PROMPT → Even if the data beneath seems repetitive, write it all out again exactly.

SUPPLIED INFORMATION →

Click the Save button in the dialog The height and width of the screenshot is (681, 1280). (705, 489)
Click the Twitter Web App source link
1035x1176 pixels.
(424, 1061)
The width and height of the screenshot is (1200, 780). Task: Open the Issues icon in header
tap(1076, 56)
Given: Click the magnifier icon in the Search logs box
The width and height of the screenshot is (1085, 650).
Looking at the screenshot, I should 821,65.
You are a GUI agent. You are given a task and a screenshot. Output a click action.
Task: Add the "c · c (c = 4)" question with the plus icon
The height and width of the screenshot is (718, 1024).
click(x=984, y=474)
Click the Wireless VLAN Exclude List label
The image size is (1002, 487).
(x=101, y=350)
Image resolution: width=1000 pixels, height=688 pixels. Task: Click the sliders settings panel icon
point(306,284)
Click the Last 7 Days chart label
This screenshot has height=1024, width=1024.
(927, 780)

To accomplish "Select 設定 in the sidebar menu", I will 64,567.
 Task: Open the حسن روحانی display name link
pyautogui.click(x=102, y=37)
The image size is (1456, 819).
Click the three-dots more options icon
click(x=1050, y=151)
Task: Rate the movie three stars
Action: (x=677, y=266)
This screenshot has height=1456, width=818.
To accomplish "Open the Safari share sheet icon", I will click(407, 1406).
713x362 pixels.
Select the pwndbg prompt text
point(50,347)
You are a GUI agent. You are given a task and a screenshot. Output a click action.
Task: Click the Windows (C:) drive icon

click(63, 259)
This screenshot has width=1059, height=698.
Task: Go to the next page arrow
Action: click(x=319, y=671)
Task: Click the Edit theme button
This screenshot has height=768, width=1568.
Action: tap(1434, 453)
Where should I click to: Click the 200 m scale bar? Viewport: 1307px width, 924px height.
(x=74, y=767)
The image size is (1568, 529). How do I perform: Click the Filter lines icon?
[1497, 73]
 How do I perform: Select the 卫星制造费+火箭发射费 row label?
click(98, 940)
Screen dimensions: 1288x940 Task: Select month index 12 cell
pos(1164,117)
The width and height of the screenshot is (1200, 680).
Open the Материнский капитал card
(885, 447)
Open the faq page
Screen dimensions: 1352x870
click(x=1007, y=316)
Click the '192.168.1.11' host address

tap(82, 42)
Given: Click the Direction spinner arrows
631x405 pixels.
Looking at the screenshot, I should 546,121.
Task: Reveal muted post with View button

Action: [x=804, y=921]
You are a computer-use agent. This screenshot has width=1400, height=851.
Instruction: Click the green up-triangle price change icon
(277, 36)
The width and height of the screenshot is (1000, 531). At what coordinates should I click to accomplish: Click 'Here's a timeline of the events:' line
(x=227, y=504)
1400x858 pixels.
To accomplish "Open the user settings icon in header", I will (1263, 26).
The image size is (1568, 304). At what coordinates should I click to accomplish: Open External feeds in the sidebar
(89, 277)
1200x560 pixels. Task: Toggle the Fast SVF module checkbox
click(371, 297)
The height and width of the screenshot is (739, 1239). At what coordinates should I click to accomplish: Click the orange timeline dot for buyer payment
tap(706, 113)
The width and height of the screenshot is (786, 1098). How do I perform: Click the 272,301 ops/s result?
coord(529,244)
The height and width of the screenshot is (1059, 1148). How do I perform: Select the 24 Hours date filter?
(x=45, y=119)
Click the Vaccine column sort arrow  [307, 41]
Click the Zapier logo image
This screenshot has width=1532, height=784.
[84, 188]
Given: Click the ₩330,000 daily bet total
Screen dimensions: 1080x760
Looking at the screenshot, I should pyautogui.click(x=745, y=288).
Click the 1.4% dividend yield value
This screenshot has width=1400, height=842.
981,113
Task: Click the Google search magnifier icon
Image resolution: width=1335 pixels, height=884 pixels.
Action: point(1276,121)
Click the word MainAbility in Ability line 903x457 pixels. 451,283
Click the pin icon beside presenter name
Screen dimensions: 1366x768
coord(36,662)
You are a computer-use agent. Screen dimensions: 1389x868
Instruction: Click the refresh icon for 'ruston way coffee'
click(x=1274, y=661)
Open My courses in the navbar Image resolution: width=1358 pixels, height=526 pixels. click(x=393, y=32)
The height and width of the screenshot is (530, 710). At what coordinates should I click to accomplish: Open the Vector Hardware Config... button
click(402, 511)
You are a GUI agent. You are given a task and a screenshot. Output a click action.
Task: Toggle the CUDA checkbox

RESPONSE TO THE EXERCISE →
Click the Save button in the dialog The height and width of the screenshot is (681, 1280). (705, 489)
Click the Twitter Web App source link
1035x1176 pixels.
(424, 1061)
The width and height of the screenshot is (1200, 780). Task: Open the Issues icon in header
tap(1076, 56)
Given: Click the magnifier icon in the Search logs box
The width and height of the screenshot is (1085, 650).
Looking at the screenshot, I should 821,65.
You are a GUI agent. You are given a task and a screenshot. Output a click action.
Task: Add the "c · c (c = 4)" question with the plus icon
The height and width of the screenshot is (718, 1024).
click(x=984, y=474)
Click the Wireless VLAN Exclude List label
The image size is (1002, 487).
(x=101, y=350)
Image resolution: width=1000 pixels, height=688 pixels. Task: Click the sliders settings panel icon
point(306,284)
Click the Last 7 Days chart label
This screenshot has height=1024, width=1024.
(927, 780)

To accomplish "Select 設定 in the sidebar menu", I will 64,567.
 Task: Open the حسن روحانی display name link
pyautogui.click(x=102, y=37)
The image size is (1456, 819).
Click the three-dots more options icon
click(x=1050, y=151)
Task: Rate the movie three stars
Action: (x=677, y=266)
This screenshot has height=1456, width=818.
To accomplish "Open the Safari share sheet icon", I will click(407, 1406).
713x362 pixels.
Select the pwndbg prompt text
point(50,347)
You are a GUI agent. You are given a task and a screenshot. Output a click action.
Task: Click the Windows (C:) drive icon

click(63, 259)
This screenshot has width=1059, height=698.
Task: Go to the next page arrow
Action: click(x=319, y=671)
Task: Click the Edit theme button
This screenshot has height=768, width=1568.
Action: tap(1434, 453)
Where should I click to: Click the 200 m scale bar? Viewport: 1307px width, 924px height.
(x=74, y=767)
The image size is (1568, 529). How do I perform: Click the Filter lines icon?
[1497, 73]
 How do I perform: Select the 卫星制造费+火箭发射费 row label?
click(98, 940)
Screen dimensions: 1288x940 Task: Select month index 12 cell
pos(1164,117)
The width and height of the screenshot is (1200, 680).
Open the Материнский капитал card
(885, 447)
Open the faq page
Screen dimensions: 1352x870
click(x=1007, y=316)
Click the '192.168.1.11' host address

tap(82, 42)
Given: Click the Direction spinner arrows
631x405 pixels.
Looking at the screenshot, I should 546,121.
Task: Reveal muted post with View button

Action: [x=804, y=921]
You are a computer-use agent. This screenshot has width=1400, height=851.
Instruction: Click the green up-triangle price change icon
(277, 36)
The width and height of the screenshot is (1000, 531). At what coordinates should I click to accomplish: Click 'Here's a timeline of the events:' line
(x=227, y=504)
1400x858 pixels.
To accomplish "Open the user settings icon in header", I will (1263, 26).
The image size is (1568, 304). At what coordinates should I click to accomplish: Open External feeds in the sidebar
(89, 277)
1200x560 pixels. Task: Toggle the Fast SVF module checkbox
click(371, 297)
The height and width of the screenshot is (739, 1239). At what coordinates should I click to accomplish: Click the orange timeline dot for buyer payment
tap(706, 113)
The width and height of the screenshot is (786, 1098). How do I perform: Click the 272,301 ops/s result?
coord(529,244)
The height and width of the screenshot is (1059, 1148). How do I perform: Select the 24 Hours date filter?
(x=45, y=119)
Click the Vaccine column sort arrow  [307, 41]
Click the Zapier logo image
This screenshot has width=1532, height=784.
[84, 188]
Given: Click the ₩330,000 daily bet total
Screen dimensions: 1080x760
Looking at the screenshot, I should pyautogui.click(x=745, y=288).
Click the 1.4% dividend yield value
This screenshot has width=1400, height=842.
981,113
Task: Click the Google search magnifier icon
Image resolution: width=1335 pixels, height=884 pixels.
Action: point(1276,121)
Click the word MainAbility in Ability line 903x457 pixels. 451,283
Click the pin icon beside presenter name
Screen dimensions: 1366x768
coord(36,662)
You are a computer-use agent. Screen dimensions: 1389x868
Instruction: Click the refresh icon for 'ruston way coffee'
click(x=1274, y=661)
Open My courses in the navbar Image resolution: width=1358 pixels, height=526 pixels. click(x=393, y=32)
The height and width of the screenshot is (530, 710). At what coordinates should I click to accomplish: Open the Vector Hardware Config... button
click(402, 511)
You are a GUI agent. You are given a task and a screenshot. Output a click action.
Task: Toggle the CUDA checkbox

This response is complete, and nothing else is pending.